'''

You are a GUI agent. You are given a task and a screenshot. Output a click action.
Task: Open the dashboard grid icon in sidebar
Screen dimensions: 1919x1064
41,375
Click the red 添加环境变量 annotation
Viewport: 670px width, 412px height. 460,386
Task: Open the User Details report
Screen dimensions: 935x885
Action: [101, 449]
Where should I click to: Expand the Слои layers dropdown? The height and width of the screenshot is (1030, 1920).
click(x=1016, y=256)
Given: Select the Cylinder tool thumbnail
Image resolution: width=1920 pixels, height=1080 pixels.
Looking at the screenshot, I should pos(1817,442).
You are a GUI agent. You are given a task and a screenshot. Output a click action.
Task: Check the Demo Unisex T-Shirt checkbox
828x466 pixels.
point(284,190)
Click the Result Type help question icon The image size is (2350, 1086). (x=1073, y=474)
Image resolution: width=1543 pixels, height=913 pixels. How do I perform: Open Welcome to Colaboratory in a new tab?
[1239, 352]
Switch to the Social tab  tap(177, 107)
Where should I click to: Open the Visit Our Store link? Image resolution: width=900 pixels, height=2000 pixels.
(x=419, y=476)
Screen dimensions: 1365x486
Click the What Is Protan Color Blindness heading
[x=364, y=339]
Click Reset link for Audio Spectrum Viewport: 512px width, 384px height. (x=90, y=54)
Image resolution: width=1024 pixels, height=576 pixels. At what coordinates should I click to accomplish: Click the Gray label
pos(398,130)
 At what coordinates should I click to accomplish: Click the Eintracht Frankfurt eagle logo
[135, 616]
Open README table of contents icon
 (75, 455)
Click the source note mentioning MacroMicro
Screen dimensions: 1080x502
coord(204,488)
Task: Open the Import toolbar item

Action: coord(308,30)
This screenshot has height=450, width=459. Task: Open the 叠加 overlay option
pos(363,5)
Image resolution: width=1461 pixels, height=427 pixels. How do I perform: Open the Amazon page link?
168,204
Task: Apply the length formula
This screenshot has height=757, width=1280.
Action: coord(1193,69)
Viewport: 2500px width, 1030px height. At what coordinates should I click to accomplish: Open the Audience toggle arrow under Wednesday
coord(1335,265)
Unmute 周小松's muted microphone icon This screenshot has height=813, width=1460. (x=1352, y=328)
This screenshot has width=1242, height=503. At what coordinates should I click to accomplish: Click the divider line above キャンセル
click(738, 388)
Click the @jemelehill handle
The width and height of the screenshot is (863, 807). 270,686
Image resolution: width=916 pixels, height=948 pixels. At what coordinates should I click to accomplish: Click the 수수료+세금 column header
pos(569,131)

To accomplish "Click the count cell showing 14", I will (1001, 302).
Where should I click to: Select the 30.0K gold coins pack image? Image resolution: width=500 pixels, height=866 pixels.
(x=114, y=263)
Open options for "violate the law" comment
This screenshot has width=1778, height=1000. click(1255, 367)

'''

What is expected: Convert the lines between the one holding "Click Reset link" and the one holding "Action: coord(308,30)", inclusive, into a Markdown table with the columns No. and Text, skipping any blank lines.

Answer for this exercise:
| No. | Text |
|---|---|
| 1 | Click Reset link for Audio Spectrum Viewport: 512px width, 384px height. (x=90, y=54) |
| 2 | Image resolution: width=1024 pixels, height=576 pixels. At what coordinates should I click to accomplish: Click the Gray label |
| 3 | pos(398,130) |
| 4 |  At what coordinates should I click to accomplish: Click the Eintracht Frankfurt eagle logo |
| 5 | [135, 616] |
| 6 | Open README table of contents icon |
| 7 |  (75, 455) |
| 8 | Click the source note mentioning MacroMicro |
| 9 | Screen dimensions: 1080x502 |
| 10 | coord(204,488) |
| 11 | Task: Open the Import toolbar item |
| 12 | Action: coord(308,30) |